Als je op 1 mei in Cuba bent, ga je natuurlijk “de dag van de arbeid” vieren. Wij waren in het naburige Holguin op het Plein van de Vrijheid getuige van de 1 mei parade; een ongelooflijk lange stoet mensen, die met grote affiches van Fidel , Raoul, en Che Chevara trots voorbij marcheerden, terwijl uit luidsprekers opzwepende toespraken van hoge partijbonzen te horen waren. De volgende dagen varen we rustig langs de noordkust (ongeveer 550 NM lang) , overnachten op idyllische ankerplekjes, waar we soms bezoek krijgen van de douane; de volgende ochtend brengen ze ons de “despatcho” (vertrekpas), en zijn we weer vrij om naar een volgende marina of ankerplek te zeilen. Onderweg vangen de mannen veel vis, dorade (mahi) en tonijn zijn favoriet aan boord. ’s Avonds tegen de schemering hebben we veel last van mosquito’s en ” no-see-ums”.Vooral deze laatste plaaggeesten zijn zeer hardnekkig.

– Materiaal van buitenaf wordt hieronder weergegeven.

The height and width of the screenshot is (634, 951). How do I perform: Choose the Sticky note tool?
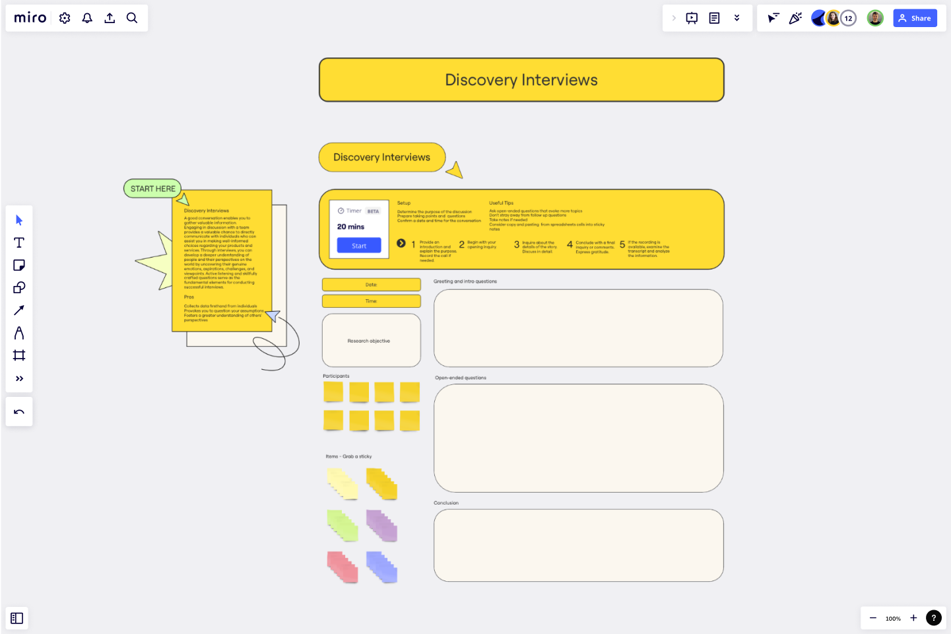[19, 265]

“Groene mannetjes” brengen de despatcho. 4
Cubanen zijn leuke hoffelijke mensen, die trots hun“lot”dragen. Ze zijn straat arm. Door de economische crisis die het land al jaren teistert zijn een heleboel producten schaars.
Wij zien onderweg door ‘t binnenland boeren het land bewerken met 2 ossen voor de ploeg. We rijden op een 4-baans autoweg, maar er zijn maar weinig auto’s. Ook geen bussen; veel mensen langs de kant van de weg proberen mee te liften in een veewagen of dieplader. Wel veel paardenkoetsjes. Toch wil Raoul Castro meegaan met de moderne tijd: sinds 1 jaar is mobiel bellen en internetten (erg langzaam) in dit land mogelijk.

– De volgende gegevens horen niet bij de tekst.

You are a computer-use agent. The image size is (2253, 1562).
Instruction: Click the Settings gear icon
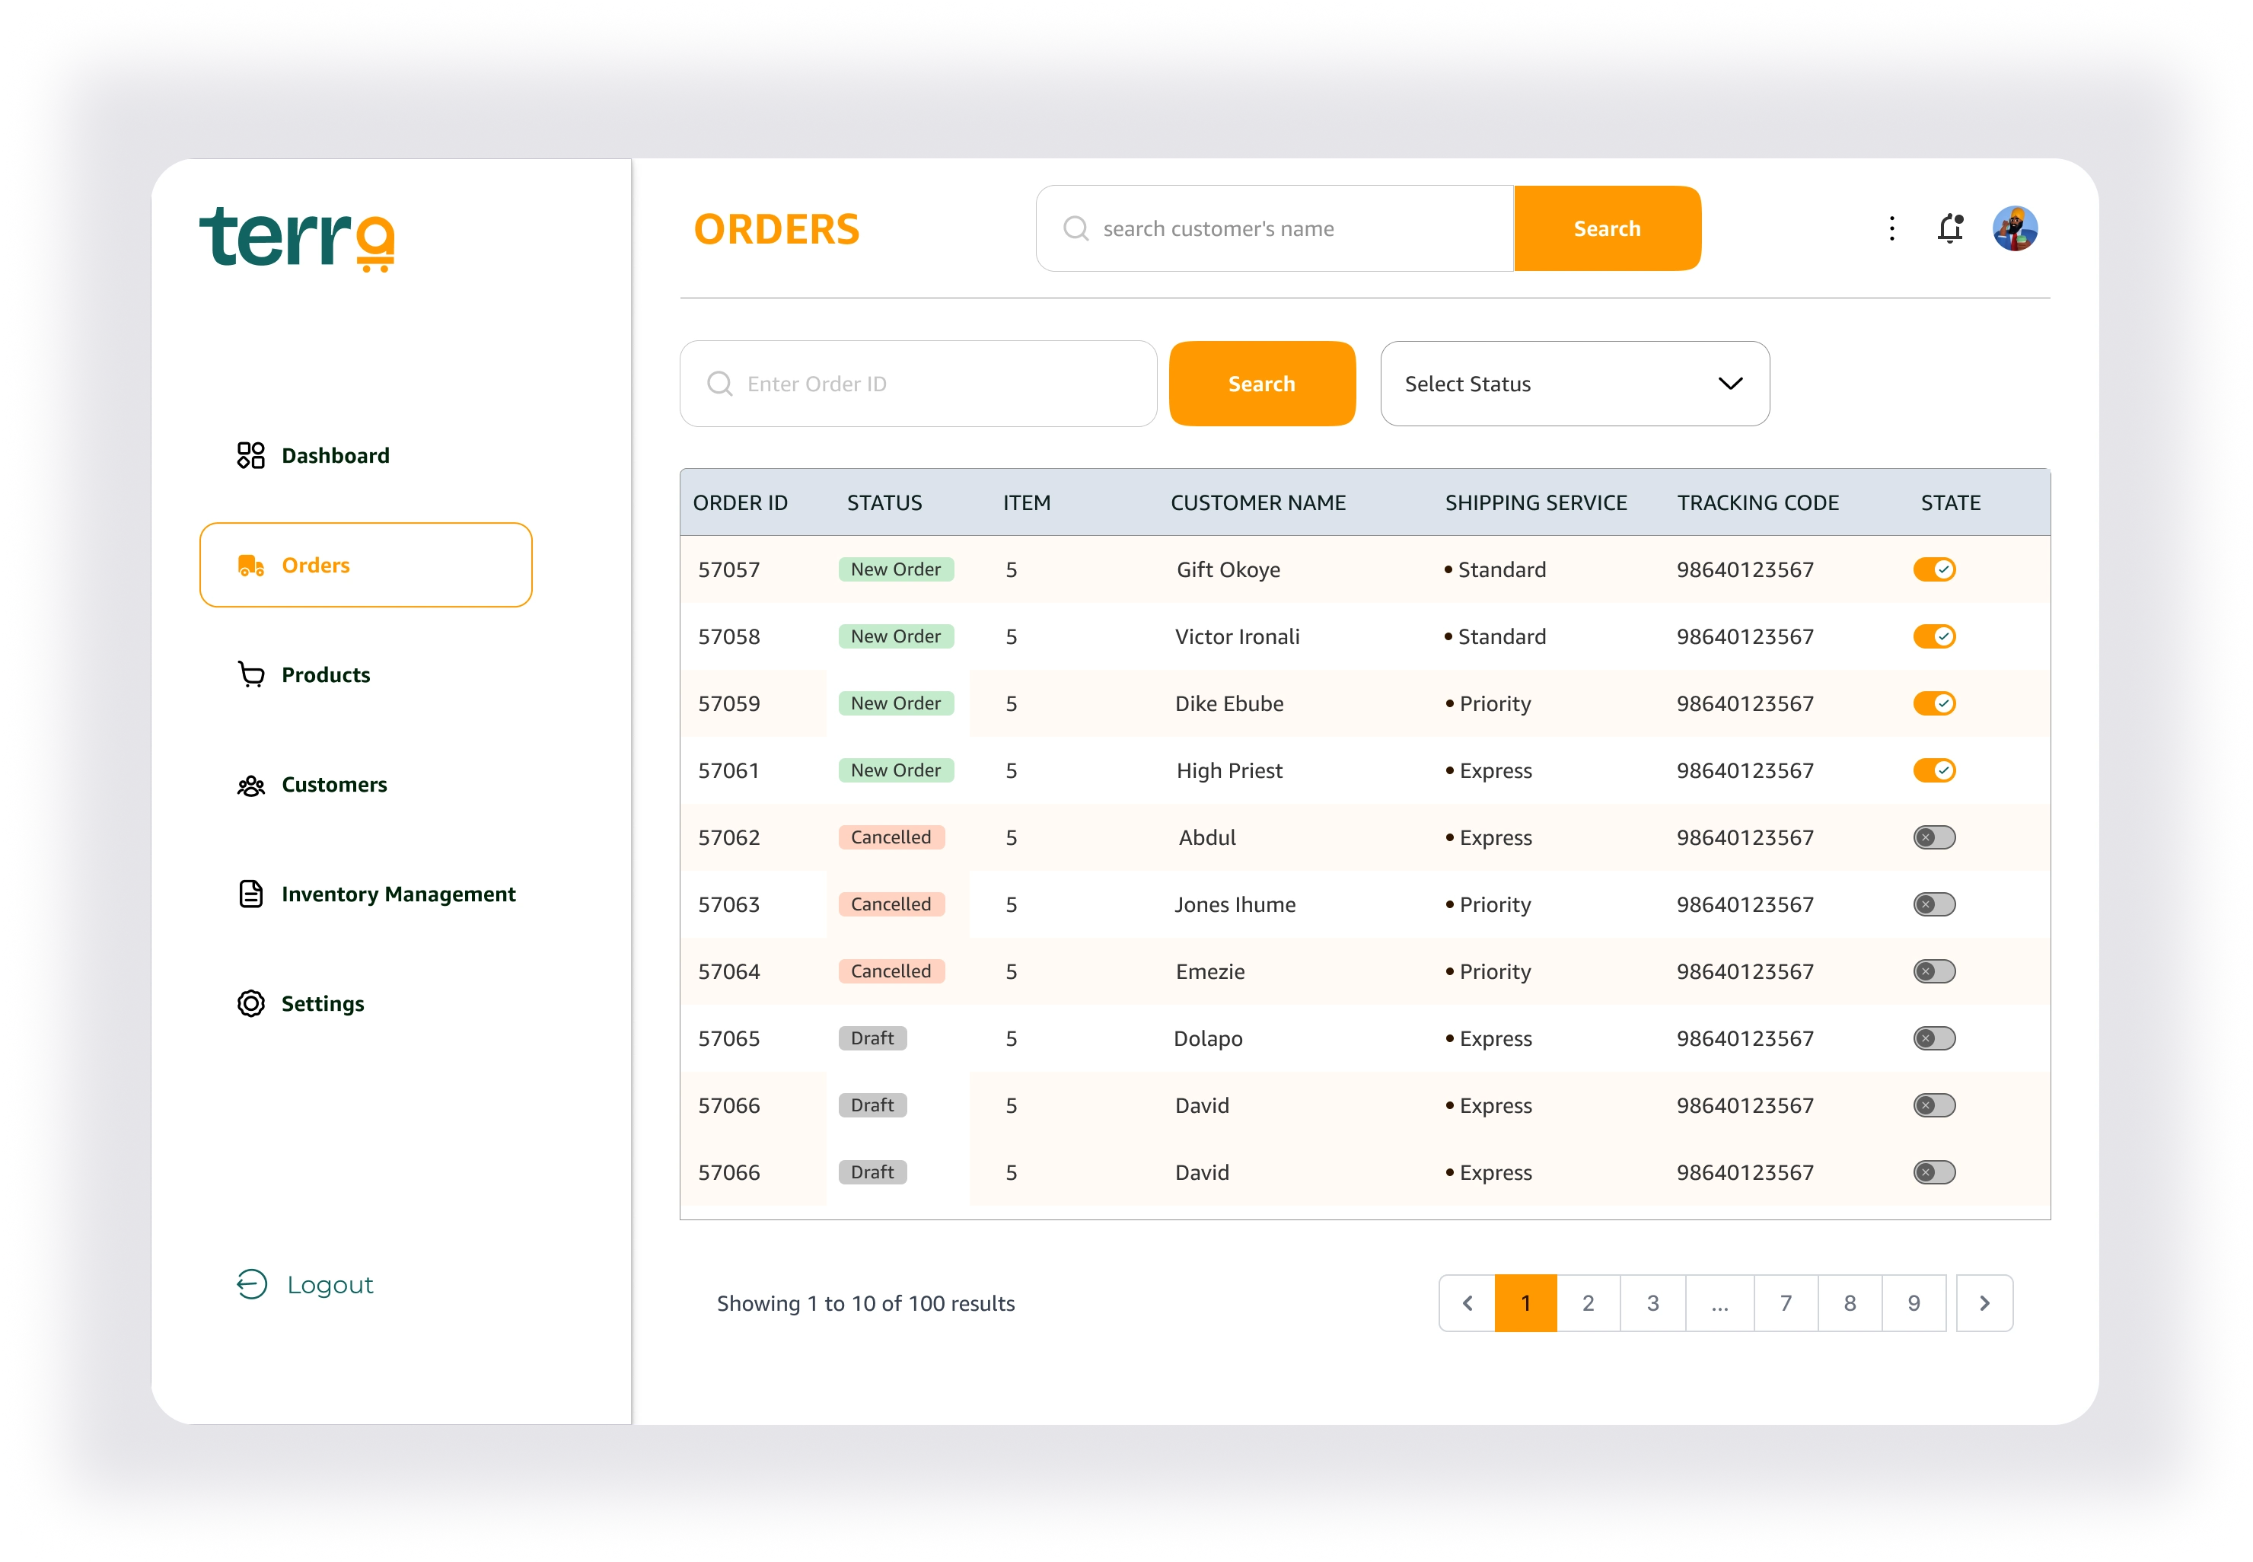coord(251,1003)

Antieke U.S. auto. Na een bezoek aan Valle de Vinales –een prachtig natuurgebied- lunchen we in een (staats)- restaurant. Er is maar 1 menu: varkenspoot met bruine bonen. Als we na de lunch de blaas willen legen, zien we bij het toiletgebouw een ober die wc-papiertjes uitdeelt (1 velletje p.p.).Ook dit is schaars in Cuba
Valle de Vinales. 5
Havana is een geweldige ervaring. De historische binnenstad is door Unesco uitgeroepen tot Cultureel Erfgoed; nu is er geld voor restauratie.
El Capitolio. Er is van alles te zien : prachtige paleizen, kerken, gouden koepels,en oude patriciers-huizen.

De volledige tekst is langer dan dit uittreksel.